EL
PIANISTA DE ROMAN POLANSKI
Hace
ya unas semanas que tuve la ocasión de visualizar en pantalla
grande esta enorme y gran película del mejor Polanski de los
últimos tiempos. La deformación de mi formación
académica añadió un valor extra a los necesarios
y pertinentes guiños al fondo histórico de una historia
que, a fuer de real, impresiona por su verismo como un fresco del Duecento
italiano. En estos tiempos, además, en que la apología
de la guerra, de la masacre, de la destrucción, aparecen como
supuesta solución de algo, no está de más enfrentarnos,
sin anteojos, a lo que es una guerra protagonizada por civilizados y
occidentales ejércitos, y cómo es perfectamente visible
que quien siempre pierde es la población civil.
Ni
siquiera el tener que verla en versión doblada al castellano
le quita un ápice de contundencia a esta historia de un intérprete
de piano polaco cuyas peripecias por sobrevivir se desarrollan, ni más
ni menos, que en el contexto de la Polonia de la Segunda Guerra Mundial.

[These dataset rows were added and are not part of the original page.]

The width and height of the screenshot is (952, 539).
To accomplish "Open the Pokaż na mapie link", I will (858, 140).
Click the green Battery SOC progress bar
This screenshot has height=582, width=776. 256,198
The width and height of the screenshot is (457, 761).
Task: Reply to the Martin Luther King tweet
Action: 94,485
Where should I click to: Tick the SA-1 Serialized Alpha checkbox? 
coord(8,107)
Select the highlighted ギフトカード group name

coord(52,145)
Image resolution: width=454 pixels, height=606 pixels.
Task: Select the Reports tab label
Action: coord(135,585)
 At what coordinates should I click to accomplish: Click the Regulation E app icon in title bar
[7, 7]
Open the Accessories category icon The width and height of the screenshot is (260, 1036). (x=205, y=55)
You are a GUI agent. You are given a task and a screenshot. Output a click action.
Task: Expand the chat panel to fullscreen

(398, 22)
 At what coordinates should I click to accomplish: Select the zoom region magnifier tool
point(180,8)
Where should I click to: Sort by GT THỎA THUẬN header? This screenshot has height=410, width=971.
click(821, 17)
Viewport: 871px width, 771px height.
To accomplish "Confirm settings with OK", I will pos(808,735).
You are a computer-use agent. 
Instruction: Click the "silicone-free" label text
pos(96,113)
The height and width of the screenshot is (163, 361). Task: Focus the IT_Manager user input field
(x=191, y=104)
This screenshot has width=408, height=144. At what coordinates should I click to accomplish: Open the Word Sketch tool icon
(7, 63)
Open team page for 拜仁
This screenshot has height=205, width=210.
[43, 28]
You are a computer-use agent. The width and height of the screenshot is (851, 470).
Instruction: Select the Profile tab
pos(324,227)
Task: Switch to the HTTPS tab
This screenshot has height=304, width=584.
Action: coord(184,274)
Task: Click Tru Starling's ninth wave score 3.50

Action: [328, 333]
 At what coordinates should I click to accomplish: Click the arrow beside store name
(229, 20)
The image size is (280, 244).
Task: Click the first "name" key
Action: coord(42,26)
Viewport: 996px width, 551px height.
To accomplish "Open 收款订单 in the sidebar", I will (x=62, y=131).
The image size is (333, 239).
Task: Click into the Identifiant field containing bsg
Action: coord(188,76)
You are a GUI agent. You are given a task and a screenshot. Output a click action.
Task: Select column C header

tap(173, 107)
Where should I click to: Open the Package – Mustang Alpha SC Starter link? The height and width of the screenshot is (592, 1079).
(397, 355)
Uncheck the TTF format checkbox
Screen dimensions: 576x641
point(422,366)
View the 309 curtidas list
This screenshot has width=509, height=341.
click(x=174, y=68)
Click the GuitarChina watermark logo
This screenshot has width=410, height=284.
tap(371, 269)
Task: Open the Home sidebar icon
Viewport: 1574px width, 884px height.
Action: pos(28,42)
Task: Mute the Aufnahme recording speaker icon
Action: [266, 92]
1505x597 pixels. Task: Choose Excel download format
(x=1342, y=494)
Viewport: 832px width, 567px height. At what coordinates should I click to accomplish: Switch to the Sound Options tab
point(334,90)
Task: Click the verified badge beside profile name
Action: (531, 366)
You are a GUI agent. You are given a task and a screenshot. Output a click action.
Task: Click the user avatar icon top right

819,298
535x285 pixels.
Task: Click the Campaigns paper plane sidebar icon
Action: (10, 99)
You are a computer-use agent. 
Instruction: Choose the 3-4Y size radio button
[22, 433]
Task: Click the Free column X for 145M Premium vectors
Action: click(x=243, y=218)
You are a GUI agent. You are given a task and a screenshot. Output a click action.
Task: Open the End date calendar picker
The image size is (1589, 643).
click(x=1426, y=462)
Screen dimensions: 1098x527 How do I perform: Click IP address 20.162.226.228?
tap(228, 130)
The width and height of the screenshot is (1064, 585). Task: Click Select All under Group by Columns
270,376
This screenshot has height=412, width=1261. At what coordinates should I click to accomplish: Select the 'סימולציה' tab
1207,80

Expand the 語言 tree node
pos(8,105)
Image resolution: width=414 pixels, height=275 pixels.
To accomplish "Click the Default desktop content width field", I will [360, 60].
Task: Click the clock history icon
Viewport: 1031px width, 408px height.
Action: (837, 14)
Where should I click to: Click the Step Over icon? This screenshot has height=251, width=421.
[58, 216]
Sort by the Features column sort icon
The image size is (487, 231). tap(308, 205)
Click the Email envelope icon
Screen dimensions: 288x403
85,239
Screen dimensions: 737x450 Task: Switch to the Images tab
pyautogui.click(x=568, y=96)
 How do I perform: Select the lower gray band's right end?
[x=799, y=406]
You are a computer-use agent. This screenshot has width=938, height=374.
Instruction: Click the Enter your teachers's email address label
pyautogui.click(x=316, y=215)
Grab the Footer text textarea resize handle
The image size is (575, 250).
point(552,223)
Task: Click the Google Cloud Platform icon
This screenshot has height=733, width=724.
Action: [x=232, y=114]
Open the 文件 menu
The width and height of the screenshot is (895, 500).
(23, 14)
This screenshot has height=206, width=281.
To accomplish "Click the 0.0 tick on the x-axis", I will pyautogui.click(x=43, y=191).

Desde los bombardeos alemanes de Varsovia en los comienzos del mes de
setiembre de 1939, hasta la tierra calcinada que los derrotados ejércitos
alemanes dejaron tras de sí en el tremendo invierno de 1944-45,
acompañamos al protagonista en sus exitosos intentos por sobrevivir
al horror de una guerra en los que Polanski no introduce, afortunadamente,
ninguna moralina ahistórica y artifiosa tan del gusto de los
grandes estudios yankees. Al contrario, el director ha sido honesto
y respetuoso con la historia y con las memorias del verídico
protagonista.
El
ritmo de la película se adecua como el engranaje de un reloj
a lo que Polanski nos quiere contar. Los fundidos en negro, y los tiempos
(abundantes) en que no hay ni una palabra, ni una frase, ni siquiera
un monólogo o una recurrente voz en off, no rompen en absoluto
el hilo de la narración. Es más, y esa es una de las grandezas
de este filme, en esos momentos Polanski nos está regalando CINE
en estado puro, imágenes en movimiento que nos transmiten sentimientos,
que nos conmueven, que nos hacen removernos de nuestras butacas, y así
sufrimos, lloramos, pasamos hambre, frío, dolor, como lo hace
el protagonista. Sin necesidad de que algún estúpido secundario,
como suele pasar en los filmes de Spielberg, proceda a decirnos lo que
ya estamos viendo, lo que ya estamos sintiendo. Silencio para oírnos
a nosotros mismos, eso es lo que nos ofrece Polanski.
Hay
en esta película dureza en las imágenes que, en ocasiones,
llega a ser insoportable. Y un punto de polémica, por supuesto:
los nazis en esta película ni están locos, ni aparecen
como seres enajenados o depravados. Ejercen, al contrario, una violencia
racional, planificada, determinada por el cumplimiento de unos objetivos
marcados. Que esos objetivos fueran monstruosos, abominables, inhumanos,
no deben hacernos, como en el símil de los árboles que
no dejan ver el bosque, desviarnos del análisis del nazismo alemán
de la etapa 1933-1945 como lo que históricamente fue, no como
lo han reinventado luego quienes sólo quieren que lo recordemos
por las svásticas, por Hitler, y por los campos de exterminio
(que también).
Pasarán los años, pero este filme perdurará.